When I got back home and got back to my routine, I realized that I still had some feedback that I hadn’t checked - my “accentuate the positive” envelope.  I opened the envelope and began to read my index cards.  Funny was the most common comment (I liked that) followed by outspoken (I just KNOW some of those people wanted to say “loudmouth”).  That’s ok; I know I’m a big mouth.  I spent my formative years being chastised and criticized for it and nothing has changed (further evidence that punishment does NOT work).  It’s taken me literally decades to accept that part of me, own it and stop apologizing for it.  I’m here, I’m loud, deal with it or move on!  Some other comments were honest, willing to share and good teacher.  I got to thinking, if I am funny, then maybe I should go for more fun and humor.  If I am honest, then maybe I should be more honest.  And then it hit me.

I had completely missed the point of the Accentuate the Positive exercise that I had SOOO resented the whole week!  I was being given the gift of training my brain to look for the good, the right, the accurate, instead of focusing on and correcting the mistakes.  DIRECTIONS instead of CORRECTIONS! 

Why it took so long to seep into my brain, I can’t say.  I guess I just couldn’t see the forest for the trees.  Or maybe that was just the way my journey had to go.  But there it was in my cards and the cards I had written for others.  Motivate by focusing on the good and build on that success.  Gosh, I do this every day, day in and day out with the dogs I teach – it’s simple, it’s easy and IT WORKS!  Yet, somehow, I left my human students behind on that trip.  I was caught up in “don’t”, “stop”, “no”, “not like that”… in other words, “error marking”.  It was an awful habit that I had trouble changing.  Why?  Because I was focusing on my own errors instead of what I did well!  Once I started looking at what I did well and looked to increase it, then there was less room for what I did wrong.  And, of course, practice makes perfect, so I began to get better at finding the positive in my human students.

It’s still a work in progress but I am finally moving in the right direction and as I make these changes in my teaching style, I find it, thankfully, becomes easier to do.  AND, my human students noticed and appreciated the changes.  Despite having always received exceptionally good feedback on my group classes (via anonymous feedback surveys), most people never continued past the Basic Manners.  This last group that graduated all gave me stellar feedback – so much so that I was almost in tears from how moved I felt.  Better yet, many of them are now continuing on with Better Basics.

The Forest and the Trees:
Was the ITC worth the price of admission?  You bet!  For me it wasn’t so much in the actual materials and specific lessons, good as they were.
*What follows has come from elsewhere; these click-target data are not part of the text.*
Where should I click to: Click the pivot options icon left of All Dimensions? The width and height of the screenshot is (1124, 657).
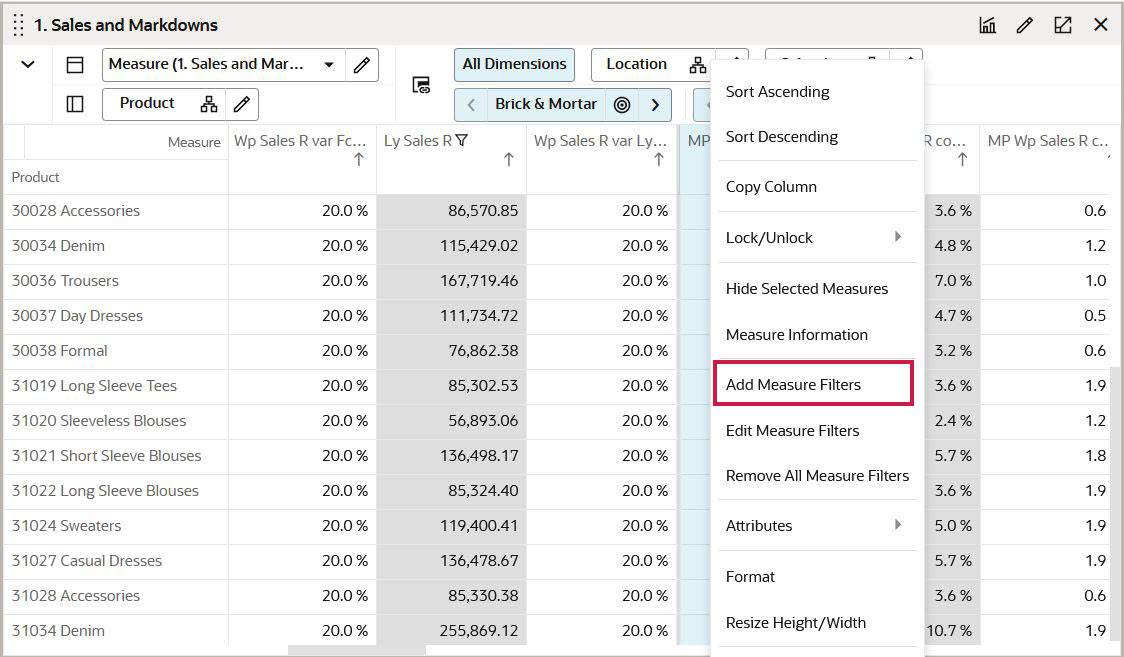[420, 84]
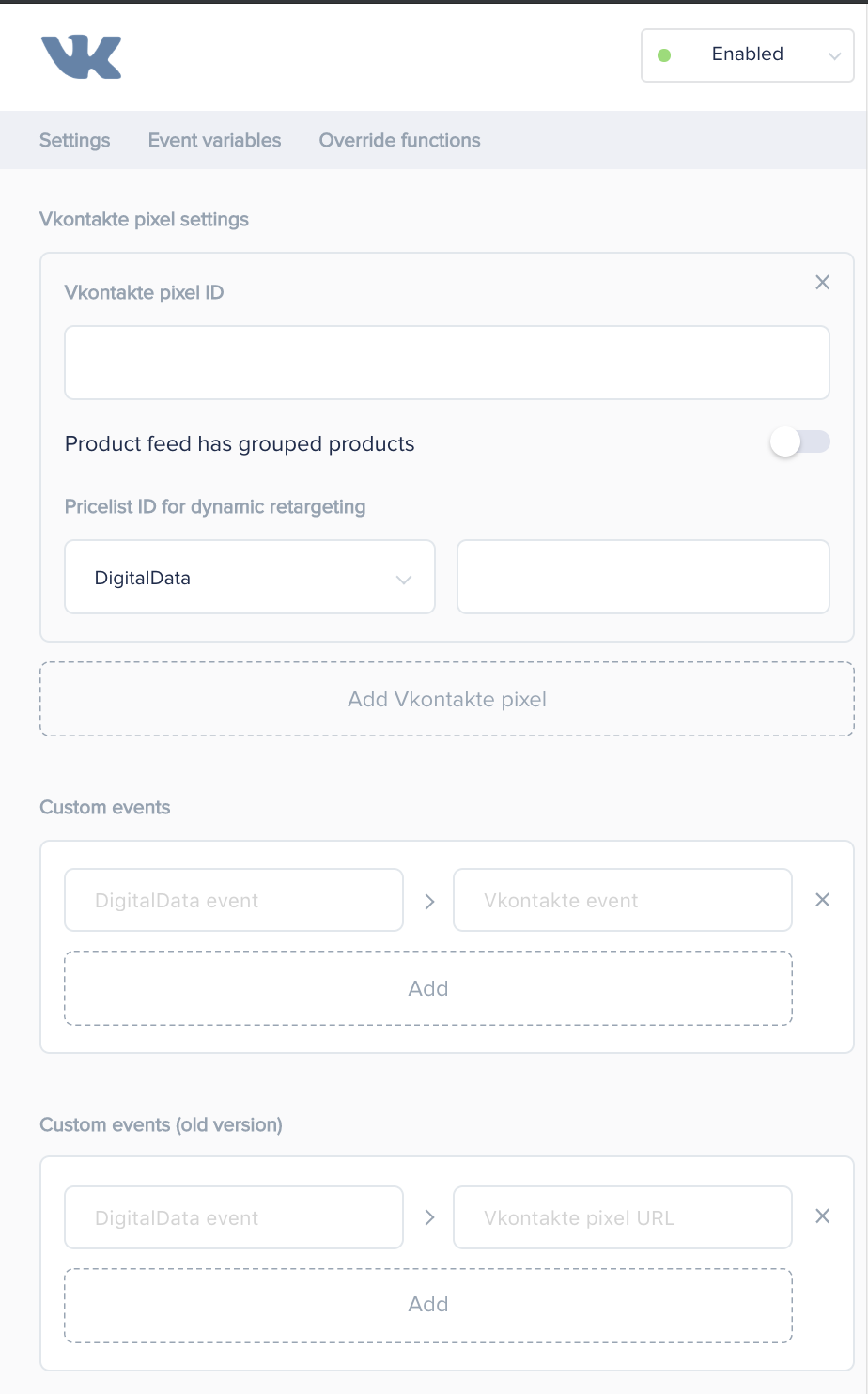Click the Add Vkontakte pixel button

coord(447,699)
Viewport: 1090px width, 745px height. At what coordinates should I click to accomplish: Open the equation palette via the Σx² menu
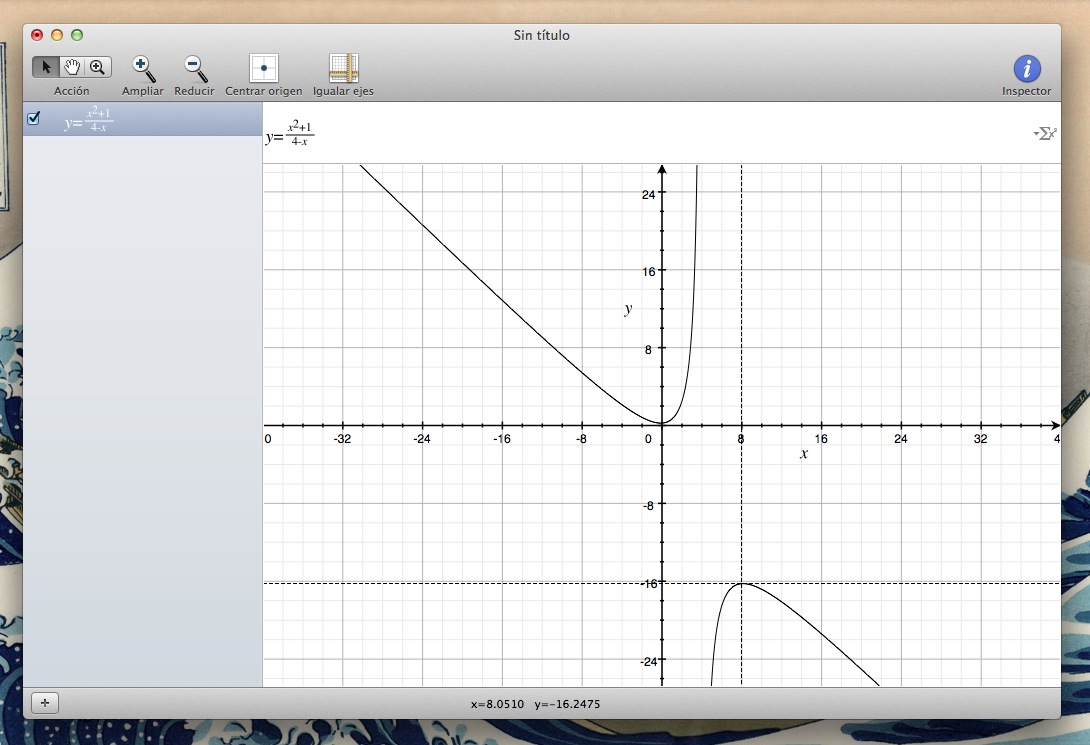1044,131
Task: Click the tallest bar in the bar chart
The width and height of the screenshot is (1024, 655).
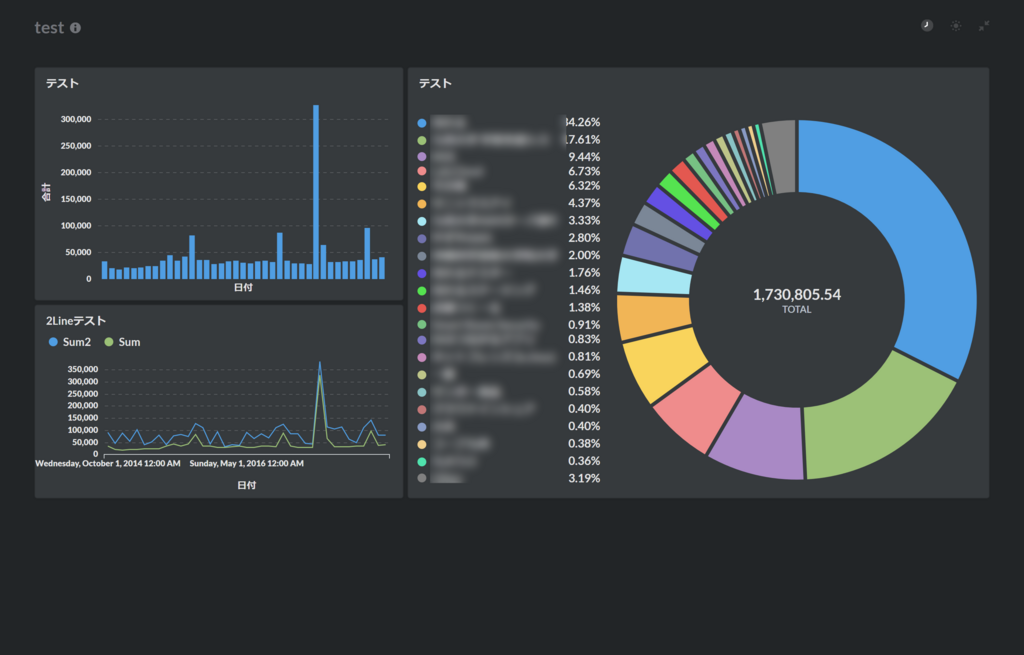Action: [316, 192]
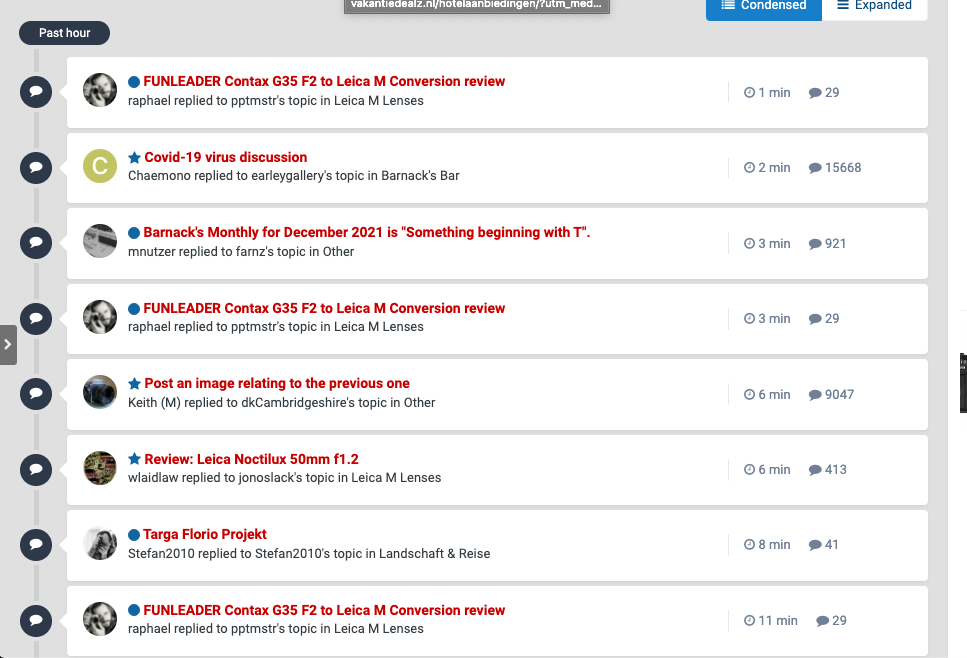This screenshot has height=658, width=967.
Task: Click Stefan2010's avatar thumbnail
Action: tap(100, 543)
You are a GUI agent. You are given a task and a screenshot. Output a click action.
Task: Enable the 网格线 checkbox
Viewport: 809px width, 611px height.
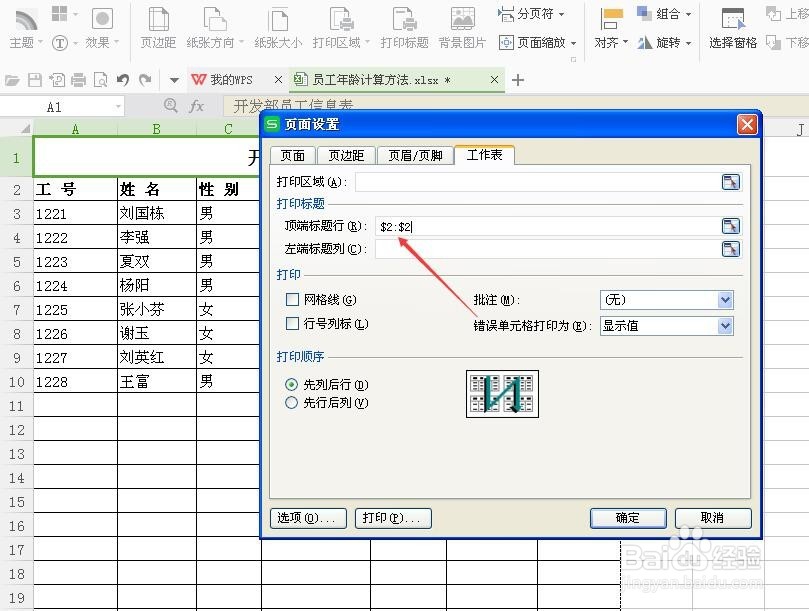click(x=293, y=299)
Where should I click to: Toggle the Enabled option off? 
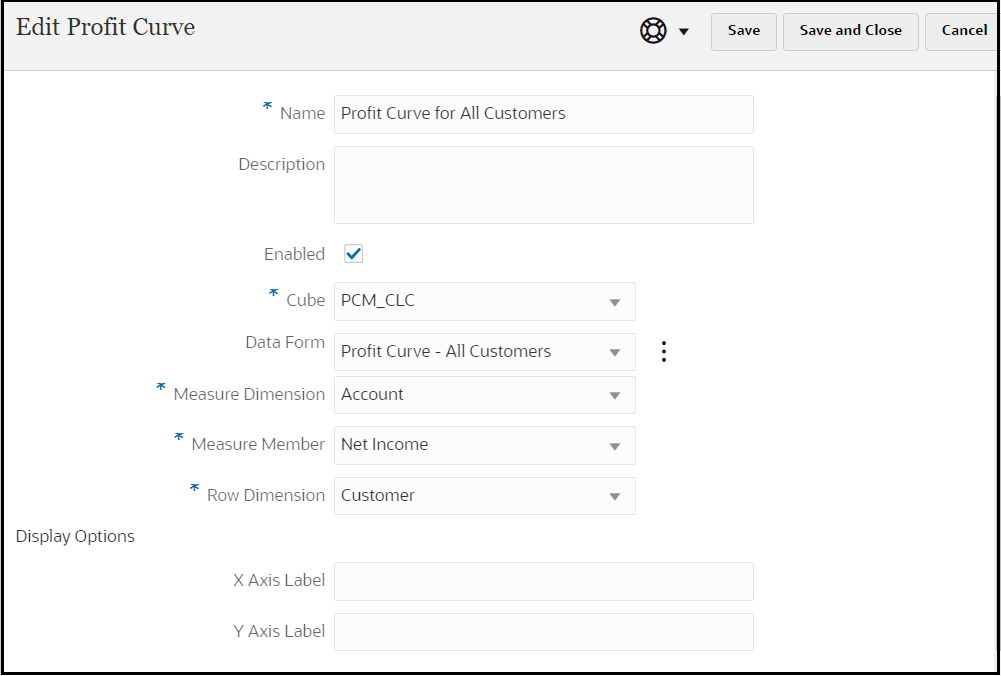click(352, 253)
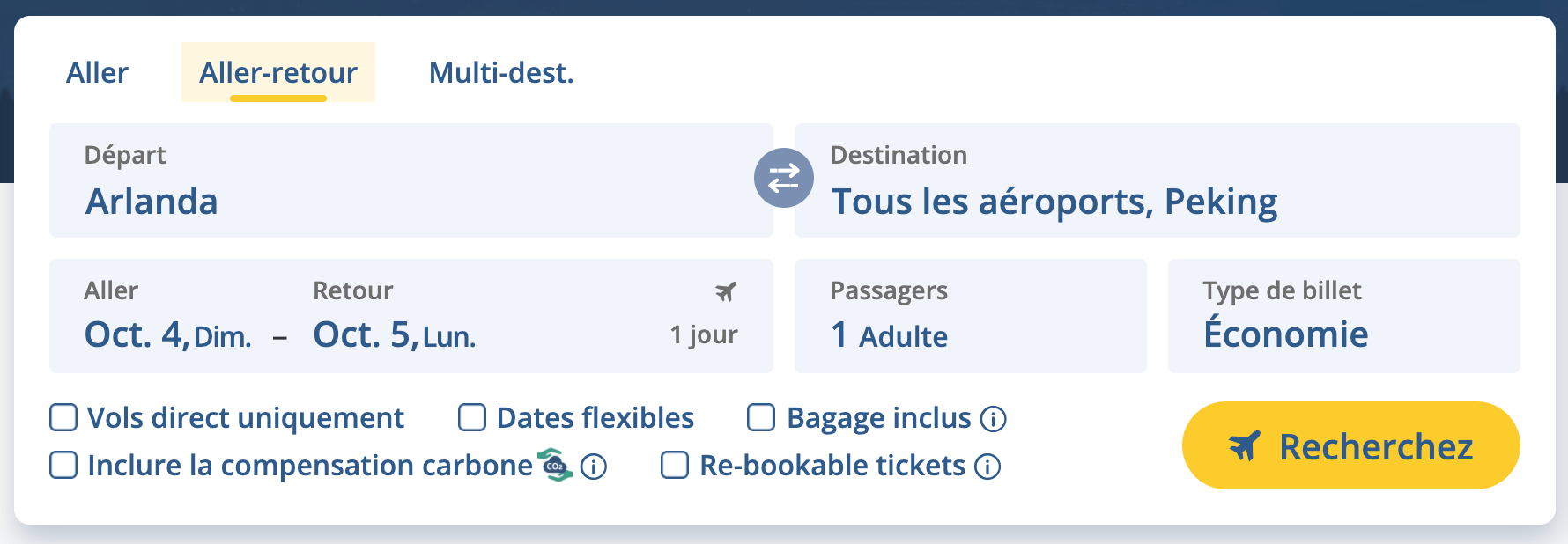Select the Multi-dest. tab
This screenshot has width=1568, height=544.
coord(500,72)
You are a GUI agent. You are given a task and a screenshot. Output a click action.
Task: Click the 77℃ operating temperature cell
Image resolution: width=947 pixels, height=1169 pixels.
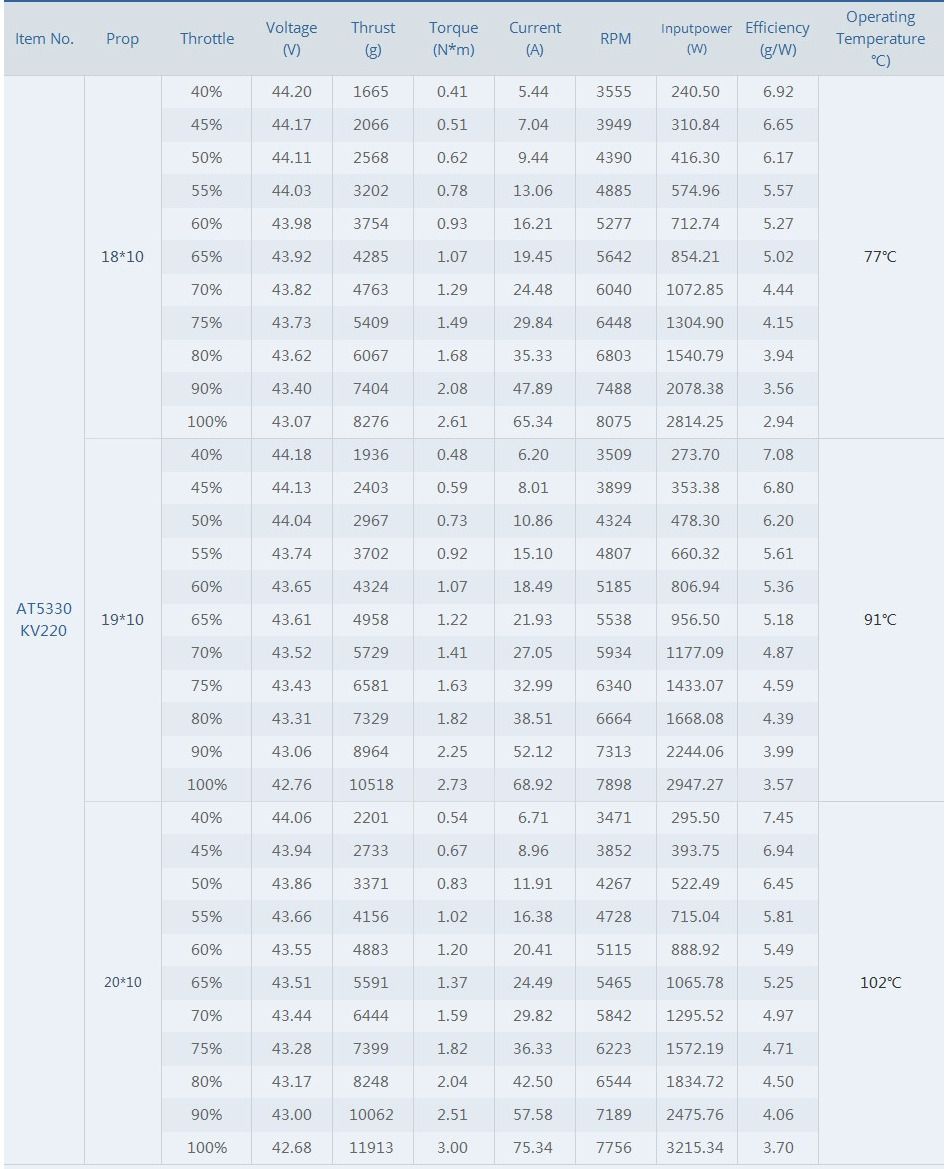880,257
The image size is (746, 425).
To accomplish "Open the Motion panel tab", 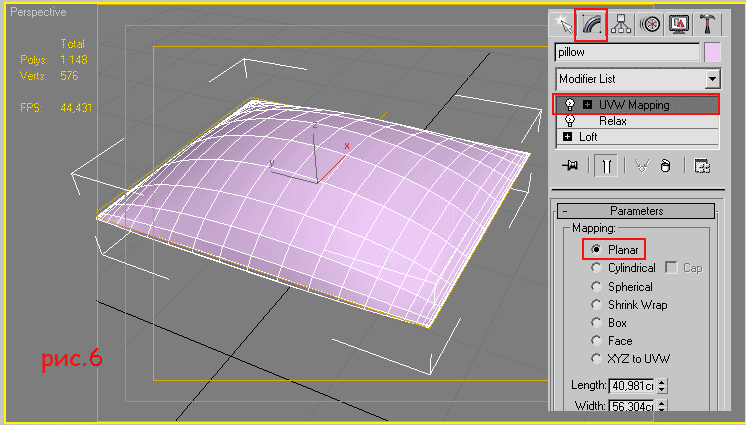I will (x=650, y=24).
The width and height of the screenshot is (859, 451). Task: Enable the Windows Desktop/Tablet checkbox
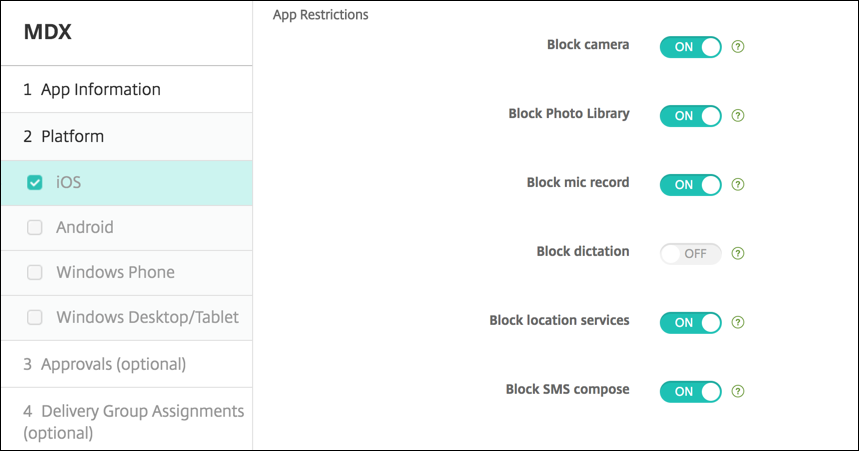tap(35, 318)
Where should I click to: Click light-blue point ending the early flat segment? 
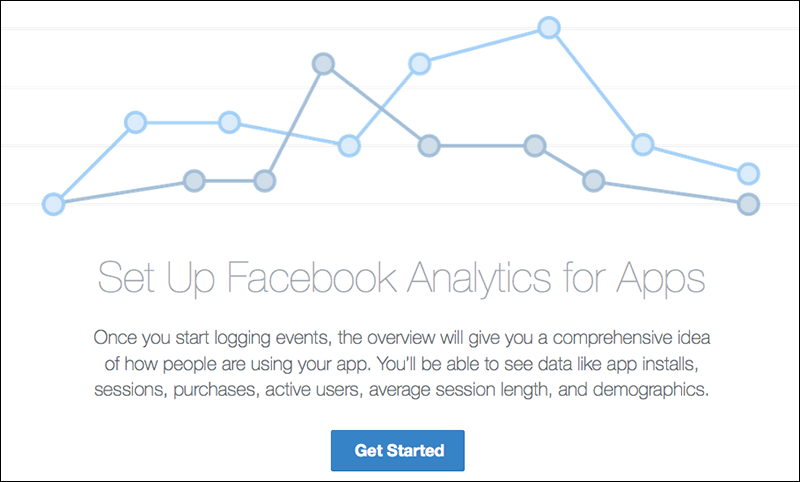coord(229,122)
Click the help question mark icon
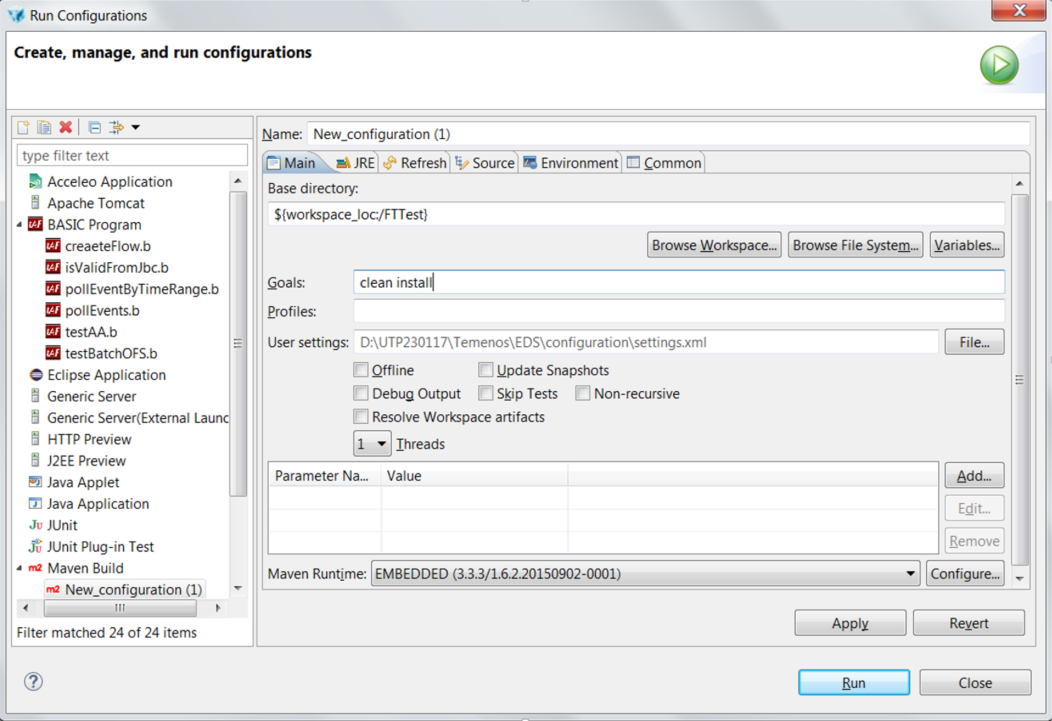 33,681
That was just the trees.  For me the value was in the experience as a whole – the forest.  My deepest and most sincere thanx to all the wonderful women and that one brave man in the course.  You were all my instructors and I am better for having met you all.   And to those very special women with whom I felt a particular bond… I hope we can share a meal (vegan because, yes, Mary, I’ve made the change), some stories and laugh thru the night once again.

Happy Tails!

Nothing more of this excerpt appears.